▸ **EXERCISE**
Would you please return the lines of the material that contain the word "agent"?
§
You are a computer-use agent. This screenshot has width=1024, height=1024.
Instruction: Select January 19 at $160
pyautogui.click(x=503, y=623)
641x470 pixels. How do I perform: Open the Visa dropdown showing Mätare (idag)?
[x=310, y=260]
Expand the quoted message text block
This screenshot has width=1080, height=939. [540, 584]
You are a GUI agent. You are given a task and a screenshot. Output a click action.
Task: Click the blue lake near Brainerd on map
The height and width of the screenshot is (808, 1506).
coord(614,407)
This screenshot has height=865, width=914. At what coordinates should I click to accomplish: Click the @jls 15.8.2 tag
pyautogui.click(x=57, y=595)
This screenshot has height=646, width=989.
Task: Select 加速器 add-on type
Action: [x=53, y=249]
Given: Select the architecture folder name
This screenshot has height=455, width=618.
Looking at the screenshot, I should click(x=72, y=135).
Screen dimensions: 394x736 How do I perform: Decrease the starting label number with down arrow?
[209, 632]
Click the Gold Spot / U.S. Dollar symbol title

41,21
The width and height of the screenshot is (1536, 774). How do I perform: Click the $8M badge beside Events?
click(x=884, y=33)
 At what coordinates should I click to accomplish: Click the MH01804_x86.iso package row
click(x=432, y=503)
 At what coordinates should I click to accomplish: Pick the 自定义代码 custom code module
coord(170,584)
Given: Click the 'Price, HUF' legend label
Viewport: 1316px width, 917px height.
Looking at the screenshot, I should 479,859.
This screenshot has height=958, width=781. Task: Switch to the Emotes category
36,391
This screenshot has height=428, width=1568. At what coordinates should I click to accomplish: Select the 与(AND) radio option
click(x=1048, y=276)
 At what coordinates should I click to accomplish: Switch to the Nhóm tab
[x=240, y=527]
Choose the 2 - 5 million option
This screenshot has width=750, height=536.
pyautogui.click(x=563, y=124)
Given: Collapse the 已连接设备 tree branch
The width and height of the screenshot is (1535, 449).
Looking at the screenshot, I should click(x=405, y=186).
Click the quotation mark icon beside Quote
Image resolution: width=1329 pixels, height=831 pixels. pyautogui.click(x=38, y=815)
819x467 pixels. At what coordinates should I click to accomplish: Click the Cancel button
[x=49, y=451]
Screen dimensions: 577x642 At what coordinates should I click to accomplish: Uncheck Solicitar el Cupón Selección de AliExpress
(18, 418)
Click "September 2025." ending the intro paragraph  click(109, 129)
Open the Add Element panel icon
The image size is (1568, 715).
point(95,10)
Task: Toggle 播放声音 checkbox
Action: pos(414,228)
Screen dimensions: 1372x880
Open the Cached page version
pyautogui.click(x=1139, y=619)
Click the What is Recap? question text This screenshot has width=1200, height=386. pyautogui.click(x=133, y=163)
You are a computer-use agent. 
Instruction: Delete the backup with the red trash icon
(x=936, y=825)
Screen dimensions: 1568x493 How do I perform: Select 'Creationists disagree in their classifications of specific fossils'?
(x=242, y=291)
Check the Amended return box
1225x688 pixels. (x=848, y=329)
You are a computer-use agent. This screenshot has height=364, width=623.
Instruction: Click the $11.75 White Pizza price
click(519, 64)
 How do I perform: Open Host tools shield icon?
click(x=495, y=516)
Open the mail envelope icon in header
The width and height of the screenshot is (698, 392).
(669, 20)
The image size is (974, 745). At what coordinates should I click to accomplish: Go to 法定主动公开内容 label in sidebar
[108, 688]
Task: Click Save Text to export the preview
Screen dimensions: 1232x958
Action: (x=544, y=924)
§
▸ **WRITTEN ANSWER**
You are a computer-use agent. This screenshot has width=1024, height=1024.
You are a GUI agent. You are given a task and a screenshot. Output a click action.
You are a computer-use agent. 
You are a computer-use agent. This screenshot has height=364, width=623.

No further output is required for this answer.